Document Detail


Homozygous SLC25A13 mutation in a Taiwanese patient with adult-onset citrullinemia complicated with steatosis and hepatocellular carcinoma.
MedLine Citation:
PMID:  17000460     Owner:  NLM     Status:  MEDLINE    
Abstract/OtherAbstract:
Citrullinemia is a metabolic disorder characterized by elevated plasma concentrations of citrulline and ammonia. Adult-onset citrullinemia (type II, CTLN2) has been attributed to citrin deficiency caused by mutations in the SLC25A13 gene. CTLN2 is associated with a high incidence of hepatocellular carcinoma (HCC) in Japanese.

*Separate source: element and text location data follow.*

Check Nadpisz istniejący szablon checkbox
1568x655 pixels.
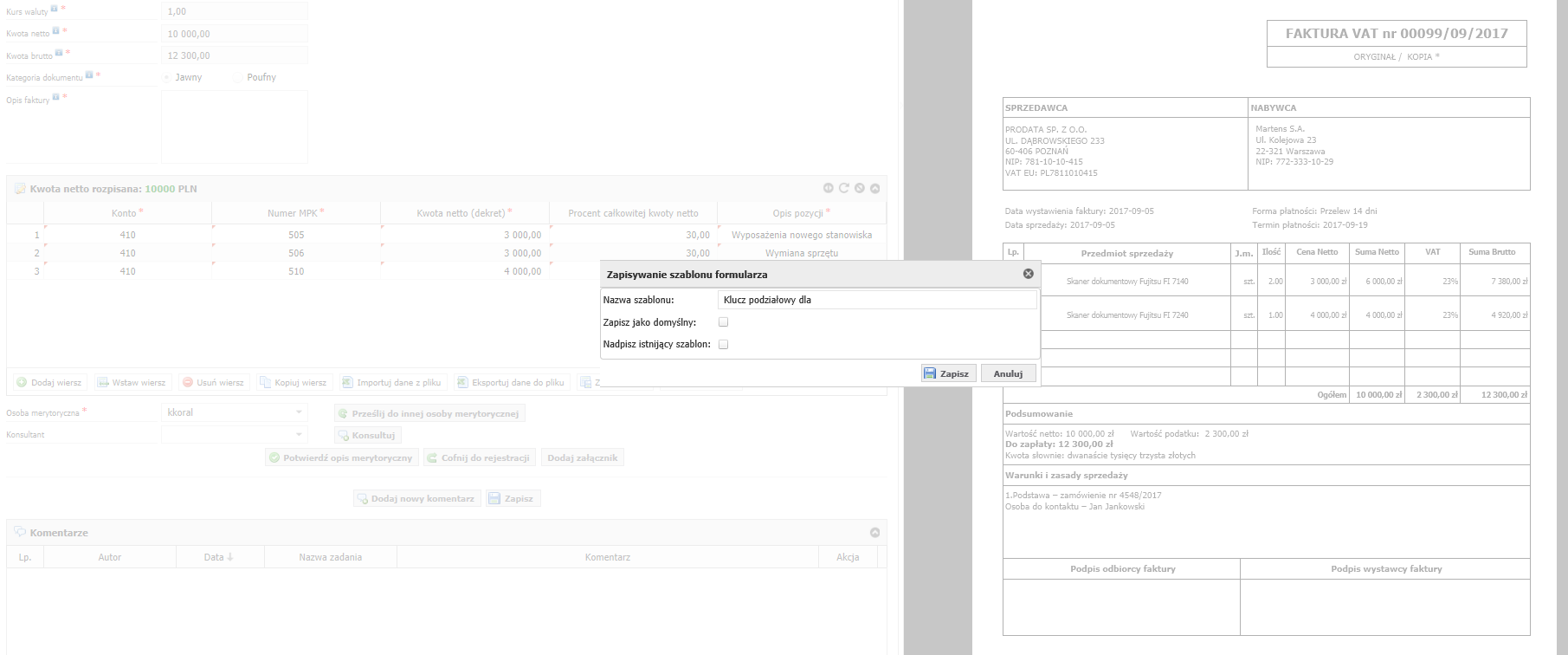coord(723,344)
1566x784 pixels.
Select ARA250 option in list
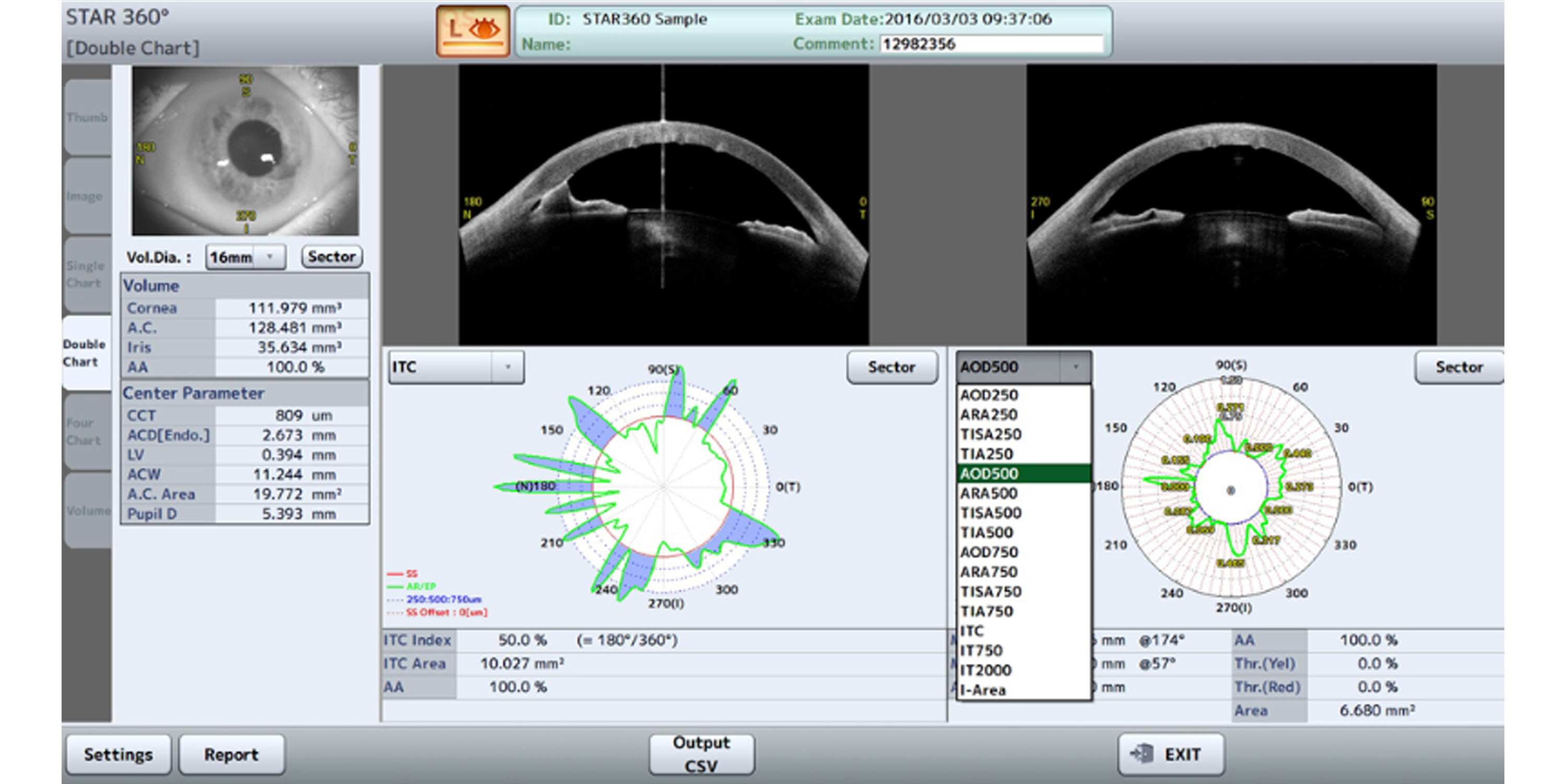[989, 414]
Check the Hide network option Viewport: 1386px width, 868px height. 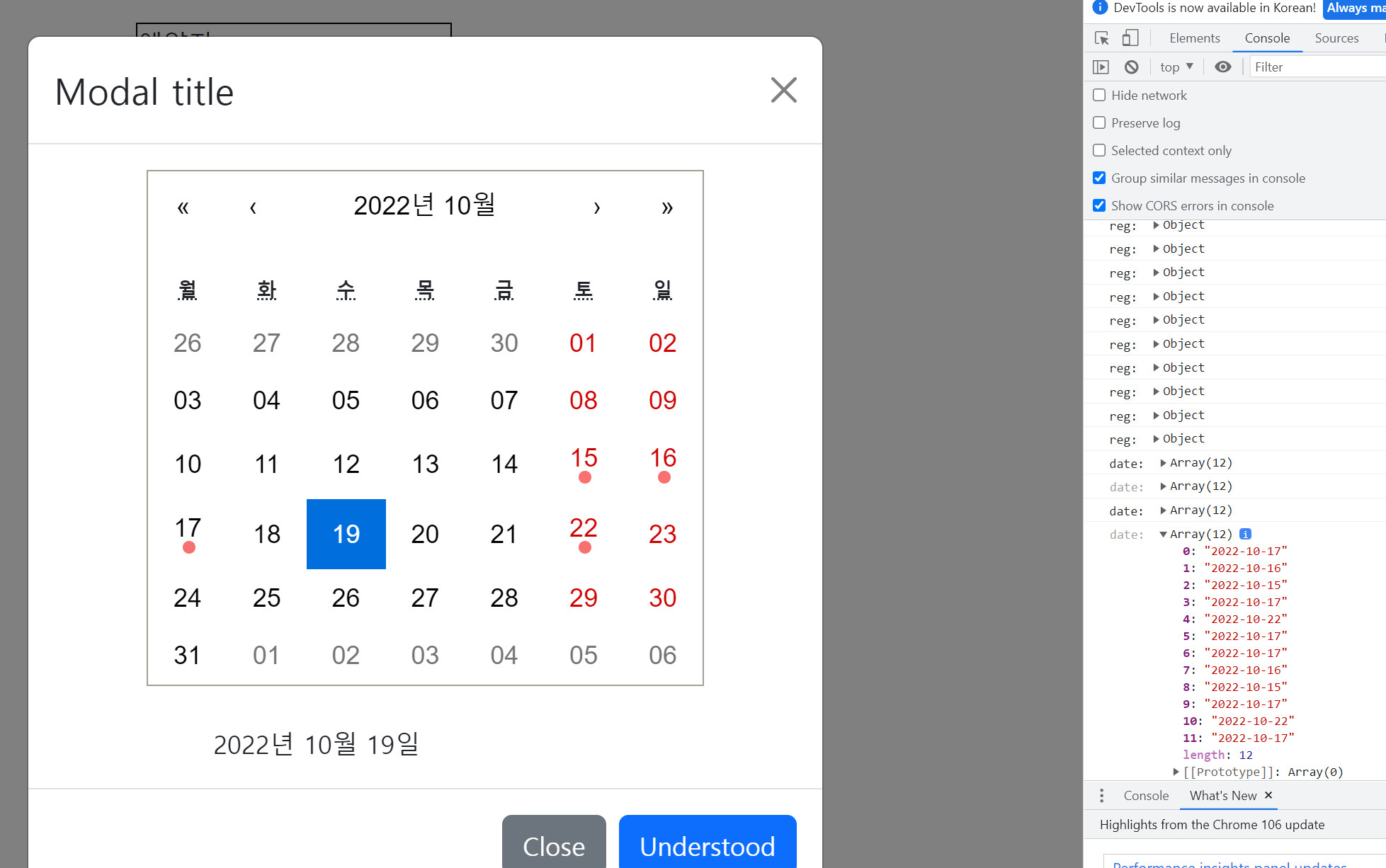click(x=1099, y=95)
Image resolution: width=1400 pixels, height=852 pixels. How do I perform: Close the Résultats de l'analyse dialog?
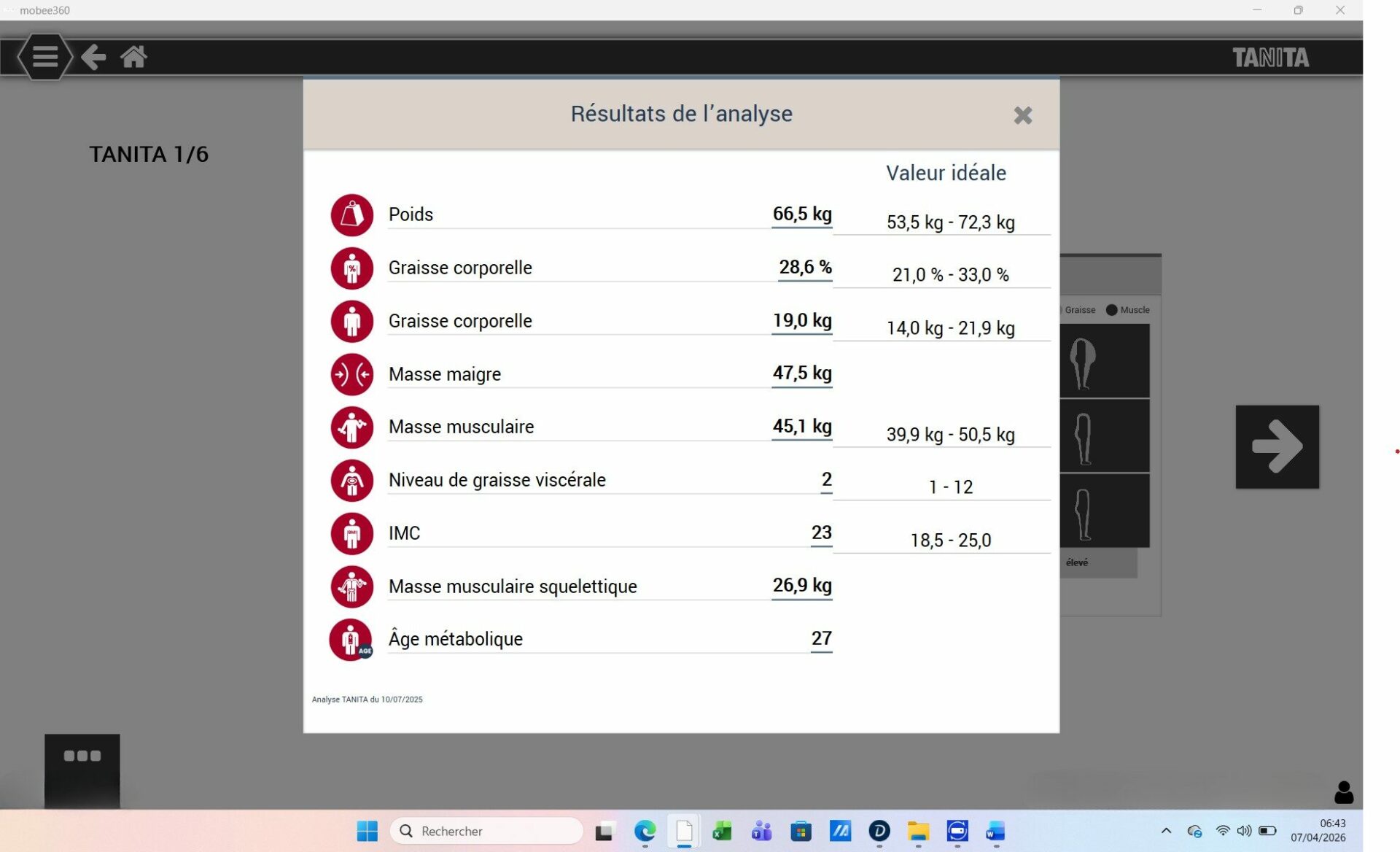[1022, 115]
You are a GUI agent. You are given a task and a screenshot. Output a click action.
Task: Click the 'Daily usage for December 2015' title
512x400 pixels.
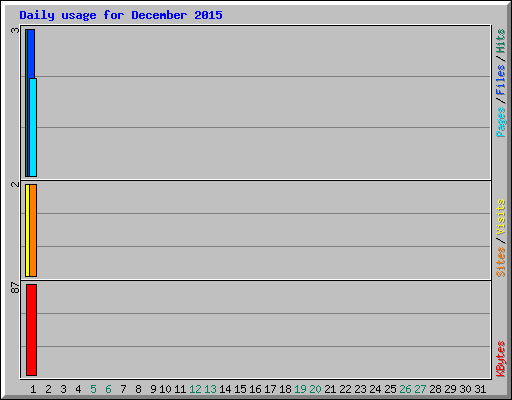tap(121, 15)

We report a 48-year-old Taiwanese man with citrullinemia, who was in good health until the age of 34 when he had repeated episodes of consciousness disturbance. Hyperammonia (201 micromol/L) was found during an episode of coma. Liver function and electrolyte levels were normal at that time. Serologic markers of viral hepatitis B and C were negative. Analysis of genomic DNA extracted from peripheral blood leukocytes showed homozygous 851del4 mutation in exon 9 of the SLC25A13 gene on chromosome 7q21.3. Fourteen years after disease onset, at the age of 48, he was admitted due to an episode of coma. Abdominal sonography and computed tomography showed a 2.5 cm tumor in the left lobe of the liver, without evidence of liver cirrhosis. Wedge resection of the tumor was performed and grade 2 HCC was diagnosed. The nontumor part of the resected specimen showed chronic persistent hepatitis with moderate steatosis. The results in this case support that both citrin deficiency and steatohepatitis may contribute to hepatocarcinogenesis.
Authors:
Ching-Wei Tsai; Chih-Chao Yang; Huey-Ling Chen; Wuh-Liang Hwu; Mu-Zon Wu; Kao-Lang Liu; Ming-Shiang Wu
Publication Detail:
Type:  Case Reports; Journal Article    
Journal Detail:
Title:  Journal of the Formosan Medical Association = Taiwan yi zhi     Volume:  105     ISSN:  0929-6646     ISO Abbreviation:  J. Formos. Med. Assoc.     Publication Date:  2006 Oct 
Date Detail:
Created Date:  2006-09-26     Completed Date:  2006-11-14     Revised Date:  2009-11-19    
Medline Journal Info:
Nlm Unique ID:  9214933     Medline TA:  J Formos Med Assoc     Country:  China    
Other Details:
Languages:  eng     Pagination:  852-6     Citation Subset:  IM    
Affiliation:
Department of Internal Medicine, National Taiwan University Hospital and National Taiwan University College of Medicine, 7 Chung Shan South Road, Taipei 100, Taiwan.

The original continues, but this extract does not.